Pour conclure, son plaisir de concevoir et de maîtriser toute une palette de procédés technologiques et de machines a permis à Jean-Claude de se façonner un parcours aux multiples facettes. C’est tout naturellement qu’il s’est tourné vers son projet de maturation actuel – un projet interdisciplinaire qui offre des perspectives de débouchés vers l’industrie ou la start-up. Pour mener à bien ce projet, Jean-Claude, comme tout bon chercheur et tout particulièrement pour ce projet, met en œuvre ses capacités de créativité, de réactivité et d’adaptabilité au quotidien. Pour respecter les délais impartis, il se doit d’être également autonome au cours de chaque phase de la chaîne de développement et d’être un bon communicant. On peut également ajouter une autre qualité appréciable qui nous a permis de réaliser ce portrait : son sens de la collaboration.
Et pour clore ce travail, voici une citation de Jean-Claude à la fois théorique et pratique, à méditer sans restriction pour les chercheurs mais aussi dans la vie de tous les jours :
« Pour chaque problème, il y a au moins une solution. Et, trouver un maximum de solutions permet de choisir la meilleure. »
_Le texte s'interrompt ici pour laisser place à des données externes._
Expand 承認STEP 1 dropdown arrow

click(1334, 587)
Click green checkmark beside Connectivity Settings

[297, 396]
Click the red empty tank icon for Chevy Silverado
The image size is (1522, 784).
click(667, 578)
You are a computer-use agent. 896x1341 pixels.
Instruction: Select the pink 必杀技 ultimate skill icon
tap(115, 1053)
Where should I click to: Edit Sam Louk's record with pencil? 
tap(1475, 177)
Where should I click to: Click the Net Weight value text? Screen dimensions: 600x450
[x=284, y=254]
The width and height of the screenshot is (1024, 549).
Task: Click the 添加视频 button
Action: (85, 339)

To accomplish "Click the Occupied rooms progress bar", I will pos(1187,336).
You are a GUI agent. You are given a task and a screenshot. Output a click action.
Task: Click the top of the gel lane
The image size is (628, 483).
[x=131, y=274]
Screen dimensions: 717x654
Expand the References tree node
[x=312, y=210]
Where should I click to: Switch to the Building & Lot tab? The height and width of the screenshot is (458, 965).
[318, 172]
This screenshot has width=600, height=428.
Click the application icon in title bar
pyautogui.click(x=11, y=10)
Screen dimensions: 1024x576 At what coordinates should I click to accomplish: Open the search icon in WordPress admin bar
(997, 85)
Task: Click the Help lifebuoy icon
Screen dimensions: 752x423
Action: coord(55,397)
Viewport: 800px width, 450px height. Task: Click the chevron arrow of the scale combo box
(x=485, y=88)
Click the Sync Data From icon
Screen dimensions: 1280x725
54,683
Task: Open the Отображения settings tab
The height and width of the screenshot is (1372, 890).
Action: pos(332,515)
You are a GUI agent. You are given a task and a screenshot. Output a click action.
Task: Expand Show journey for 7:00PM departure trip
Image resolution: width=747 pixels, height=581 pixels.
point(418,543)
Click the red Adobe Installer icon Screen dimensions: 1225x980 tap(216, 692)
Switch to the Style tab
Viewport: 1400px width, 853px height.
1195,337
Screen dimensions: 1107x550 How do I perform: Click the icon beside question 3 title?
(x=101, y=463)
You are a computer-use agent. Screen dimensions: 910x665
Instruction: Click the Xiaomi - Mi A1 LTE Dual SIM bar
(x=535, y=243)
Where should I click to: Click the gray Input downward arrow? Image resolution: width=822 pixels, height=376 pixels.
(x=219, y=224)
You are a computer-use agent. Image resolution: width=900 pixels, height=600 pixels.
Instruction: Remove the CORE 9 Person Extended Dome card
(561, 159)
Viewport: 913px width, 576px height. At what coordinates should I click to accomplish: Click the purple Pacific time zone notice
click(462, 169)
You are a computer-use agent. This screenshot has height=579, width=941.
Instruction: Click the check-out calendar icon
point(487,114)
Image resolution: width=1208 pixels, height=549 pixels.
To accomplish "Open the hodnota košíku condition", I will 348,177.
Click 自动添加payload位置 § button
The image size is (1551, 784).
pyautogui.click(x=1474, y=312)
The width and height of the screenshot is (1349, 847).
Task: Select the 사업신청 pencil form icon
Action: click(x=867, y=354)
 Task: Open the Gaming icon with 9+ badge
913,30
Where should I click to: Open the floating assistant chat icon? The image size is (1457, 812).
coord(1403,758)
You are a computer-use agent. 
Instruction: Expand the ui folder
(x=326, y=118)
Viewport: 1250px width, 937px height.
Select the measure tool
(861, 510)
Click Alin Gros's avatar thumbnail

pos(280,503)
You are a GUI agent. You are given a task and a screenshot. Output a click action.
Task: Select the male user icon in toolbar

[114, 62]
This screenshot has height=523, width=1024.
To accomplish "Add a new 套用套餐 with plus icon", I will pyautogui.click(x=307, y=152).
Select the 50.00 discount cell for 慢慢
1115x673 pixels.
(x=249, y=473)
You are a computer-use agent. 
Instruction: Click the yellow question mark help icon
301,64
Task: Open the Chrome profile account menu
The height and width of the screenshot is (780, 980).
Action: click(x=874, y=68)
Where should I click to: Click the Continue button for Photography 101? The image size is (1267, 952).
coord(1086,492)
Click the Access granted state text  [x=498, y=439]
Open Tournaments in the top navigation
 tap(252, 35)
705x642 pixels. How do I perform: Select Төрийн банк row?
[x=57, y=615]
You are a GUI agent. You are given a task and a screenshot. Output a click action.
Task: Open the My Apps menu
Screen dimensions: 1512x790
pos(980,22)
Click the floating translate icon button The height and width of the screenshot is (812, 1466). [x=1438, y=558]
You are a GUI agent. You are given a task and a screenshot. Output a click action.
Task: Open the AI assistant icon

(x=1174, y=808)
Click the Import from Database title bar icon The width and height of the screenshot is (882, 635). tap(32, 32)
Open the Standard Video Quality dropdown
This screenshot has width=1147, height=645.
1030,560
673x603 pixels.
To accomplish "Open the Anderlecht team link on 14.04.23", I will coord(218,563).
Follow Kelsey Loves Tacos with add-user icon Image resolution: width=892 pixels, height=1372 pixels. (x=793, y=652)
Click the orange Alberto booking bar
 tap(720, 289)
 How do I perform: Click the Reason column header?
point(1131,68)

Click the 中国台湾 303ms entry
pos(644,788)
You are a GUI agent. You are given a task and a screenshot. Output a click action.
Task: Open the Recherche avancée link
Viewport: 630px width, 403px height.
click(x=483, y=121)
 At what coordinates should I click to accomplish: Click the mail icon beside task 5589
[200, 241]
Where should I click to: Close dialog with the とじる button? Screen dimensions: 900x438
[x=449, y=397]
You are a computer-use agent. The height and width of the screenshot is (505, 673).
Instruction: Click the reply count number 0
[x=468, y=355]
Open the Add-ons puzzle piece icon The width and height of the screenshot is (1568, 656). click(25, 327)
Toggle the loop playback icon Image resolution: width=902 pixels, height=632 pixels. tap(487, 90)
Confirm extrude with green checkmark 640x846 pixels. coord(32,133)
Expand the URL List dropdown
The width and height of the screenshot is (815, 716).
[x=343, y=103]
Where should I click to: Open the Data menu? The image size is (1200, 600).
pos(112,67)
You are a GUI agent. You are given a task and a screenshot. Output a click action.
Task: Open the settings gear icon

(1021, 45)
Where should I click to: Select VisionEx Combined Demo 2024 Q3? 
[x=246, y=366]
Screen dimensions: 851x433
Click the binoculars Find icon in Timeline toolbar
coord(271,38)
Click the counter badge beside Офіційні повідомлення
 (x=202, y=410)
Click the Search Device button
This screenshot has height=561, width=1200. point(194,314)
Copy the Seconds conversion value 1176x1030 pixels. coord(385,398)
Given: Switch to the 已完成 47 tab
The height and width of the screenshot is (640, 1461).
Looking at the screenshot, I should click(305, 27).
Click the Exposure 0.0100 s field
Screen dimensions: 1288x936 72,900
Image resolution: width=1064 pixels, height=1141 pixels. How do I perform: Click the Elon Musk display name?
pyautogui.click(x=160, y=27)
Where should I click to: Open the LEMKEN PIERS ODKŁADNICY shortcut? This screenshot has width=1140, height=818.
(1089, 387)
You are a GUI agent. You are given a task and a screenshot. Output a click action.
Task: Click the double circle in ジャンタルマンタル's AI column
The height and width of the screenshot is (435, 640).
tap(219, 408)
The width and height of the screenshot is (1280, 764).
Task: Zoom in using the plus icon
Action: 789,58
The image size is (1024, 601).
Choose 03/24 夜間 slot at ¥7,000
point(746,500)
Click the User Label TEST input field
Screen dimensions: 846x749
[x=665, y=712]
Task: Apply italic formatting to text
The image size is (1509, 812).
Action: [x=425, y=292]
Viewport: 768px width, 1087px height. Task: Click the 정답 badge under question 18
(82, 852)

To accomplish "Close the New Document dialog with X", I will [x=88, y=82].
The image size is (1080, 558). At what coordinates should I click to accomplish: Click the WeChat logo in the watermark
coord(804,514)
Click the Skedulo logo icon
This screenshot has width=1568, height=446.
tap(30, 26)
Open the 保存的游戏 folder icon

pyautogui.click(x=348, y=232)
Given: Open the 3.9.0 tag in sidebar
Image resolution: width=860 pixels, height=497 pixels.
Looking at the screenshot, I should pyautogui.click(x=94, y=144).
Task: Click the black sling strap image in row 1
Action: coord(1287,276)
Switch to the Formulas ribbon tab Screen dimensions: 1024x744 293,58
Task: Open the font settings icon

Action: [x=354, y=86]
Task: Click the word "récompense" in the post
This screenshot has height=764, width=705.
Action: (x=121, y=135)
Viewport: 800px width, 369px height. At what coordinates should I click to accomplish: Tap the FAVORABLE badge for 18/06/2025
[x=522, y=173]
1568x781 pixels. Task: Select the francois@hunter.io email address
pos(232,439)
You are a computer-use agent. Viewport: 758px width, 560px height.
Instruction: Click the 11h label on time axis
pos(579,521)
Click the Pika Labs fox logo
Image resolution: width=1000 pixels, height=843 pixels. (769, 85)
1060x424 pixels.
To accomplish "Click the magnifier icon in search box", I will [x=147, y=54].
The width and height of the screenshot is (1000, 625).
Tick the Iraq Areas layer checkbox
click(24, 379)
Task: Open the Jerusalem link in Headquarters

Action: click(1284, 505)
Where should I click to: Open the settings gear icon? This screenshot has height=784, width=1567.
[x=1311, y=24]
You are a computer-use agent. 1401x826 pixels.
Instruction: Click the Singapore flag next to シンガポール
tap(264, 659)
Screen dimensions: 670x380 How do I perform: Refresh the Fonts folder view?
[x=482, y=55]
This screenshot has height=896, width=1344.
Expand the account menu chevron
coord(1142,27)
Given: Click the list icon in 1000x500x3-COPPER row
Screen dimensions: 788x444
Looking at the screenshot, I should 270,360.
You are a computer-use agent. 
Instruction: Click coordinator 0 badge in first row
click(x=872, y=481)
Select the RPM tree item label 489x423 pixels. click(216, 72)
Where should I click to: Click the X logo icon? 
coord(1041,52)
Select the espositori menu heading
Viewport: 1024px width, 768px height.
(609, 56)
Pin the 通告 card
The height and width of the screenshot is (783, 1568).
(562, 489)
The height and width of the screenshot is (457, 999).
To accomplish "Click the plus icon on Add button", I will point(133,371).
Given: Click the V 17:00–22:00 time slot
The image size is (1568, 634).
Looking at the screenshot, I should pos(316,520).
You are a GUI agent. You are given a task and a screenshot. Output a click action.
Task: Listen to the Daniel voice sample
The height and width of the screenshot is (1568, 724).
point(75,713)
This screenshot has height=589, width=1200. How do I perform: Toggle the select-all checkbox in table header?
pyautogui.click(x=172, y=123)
* La SATT est issue du programme « investissements d’avenir » lancé par le gouvernement en 2010 sous forme d’appels à projets pour accroître l’innovation en France. Insérée dans un réseau national de 14 entités, la Société d’Accélération du Transfert de Technologie du Nord qui englobe depuis 2012 la partie haute du territoire (Hauts-de-France et Champagne Ardennes), accompagne les laboratoires dans la valorisation de leurs projets. Forte d’une équipe pluridisciplinaire (chefs de projets, chargés d’affaires et experts juridiques), elle emploie son savoir-faire à la maturation de projets, appliquée à toute la chaîne de R&D, appuyant son expertise à chaque phase de développement, depuis la détection des potentiels d’innovations et l’analyse de brevetabilité pour laquelle elle rédige des rapports de propriété intellectuelle jusqu’à la mise sur le marché de la technique ou du produit.